Yes, you will. But I've added reader writer locks around access to the underlying Lucene indexWriter/searchers (Note: lucene itself provides no index locking). If you write, the searchers will be locked. This seems to work, but it means your searchers will have to wait until adds/updates are finished. Depending on the frequency of index changes, this may be sufficient. If you expect high volume, it's best to adopt a different strategy.

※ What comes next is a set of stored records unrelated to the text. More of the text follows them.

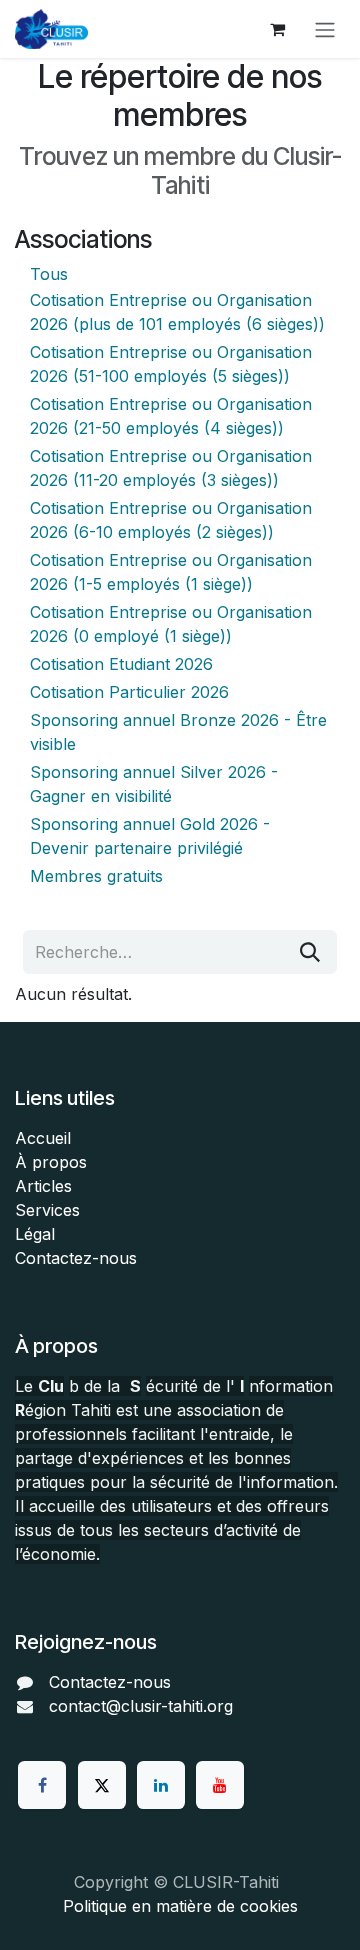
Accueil (43, 1138)
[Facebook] (42, 1785)
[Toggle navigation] (325, 29)
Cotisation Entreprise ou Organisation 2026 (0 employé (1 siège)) (171, 624)
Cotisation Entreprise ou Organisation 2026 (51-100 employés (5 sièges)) (171, 364)
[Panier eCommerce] (277, 29)
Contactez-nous (76, 1258)
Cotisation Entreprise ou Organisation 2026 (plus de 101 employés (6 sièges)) (177, 312)
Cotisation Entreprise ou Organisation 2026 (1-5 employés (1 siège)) (171, 572)
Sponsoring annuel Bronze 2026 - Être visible (178, 732)
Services (47, 1210)
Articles (43, 1186)
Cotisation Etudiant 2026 (121, 664)
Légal (35, 1234)
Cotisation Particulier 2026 (129, 692)
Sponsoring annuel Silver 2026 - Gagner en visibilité (154, 784)
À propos (51, 1162)
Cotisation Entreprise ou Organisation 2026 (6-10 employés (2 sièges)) (171, 520)
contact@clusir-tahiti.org (141, 1706)
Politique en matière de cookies (180, 1906)
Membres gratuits (96, 876)
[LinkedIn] (161, 1785)
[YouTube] (220, 1785)
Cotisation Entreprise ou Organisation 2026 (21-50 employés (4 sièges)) (171, 416)
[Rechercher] (310, 952)
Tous (49, 274)
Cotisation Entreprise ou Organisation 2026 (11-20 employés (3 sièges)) (171, 468)
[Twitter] (102, 1785)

There are a range of strategies for keeping an index in synch - as you can imagine. LINQ to Lucene doesn't force you into one, just protects you for the simplest one. The strategy you choose depends on performance criteria
  • frequency of changes to real-data
  • volume of search queries and query speed under peak update change
  • how out-synch you can afford - (in my experience, you'll be surprised how out-of-date the index can be)
You'll have to prioritize these and choose a strategy accordingly.
Google for example, makes volume of searches highest priority. If their uber index is out of date, that's okay, as long as queries don't suffer.

Most customers I've had never want to compromise query speed, so I keep two indexes (cos disk space and memory are cheap). One is hooked up to queries, the other for updates. Every hour or so I switch the searchers onto the updated index, then disk copy that index into the alt index directory and use the alt index for updates again. I repeat this ad naseum. Updates (add/delete-add or delete) are made using a buffer-or-time-limit algorithm (if the update buffer is filled, changes or made - OR - every 5 mins all updates are made to the alt index).

It's VERY important you define your perf requirements and write perf tests. 
Negotiate carefully with your stakeholders and worst-case the situation. Be realistic and use real-data where possible. Watch how data grows. This is just generic perf advice but is essential in designing your search engine.

Please keep us informed about your specific situation. I've considered offering various indexing/synch strategies in LINQ to Lucene, but it's a wide field. Maybe your situation is simple or more complex or somewhere between. Would be great to know how LINQ to Lucene can help u.



Apr 12, 2009 at 1:28 PM
In fact in my case it is high volume read and very low volume write so I guess your built in reader writer locks should be fine. Thanks for the warning about the perf tests. I'll keep it in mind. One more question: Does the index get fragmented over time if I am adding/removing items from it? Will it need a rebuild or optimise as part of a maintenance procedure?

Thanks
Coordinator
Apr 13, 2009 at 8:08 AM
"Does the index get fragmented over time if I am adding/removing items from it? Will it need a rebuild or optimise as part of a maintenance procedure?"

Yes. Take out a write lock when you Optimize. Let me know if it's worth exposing Optimize through either Index<T> or IndexContext.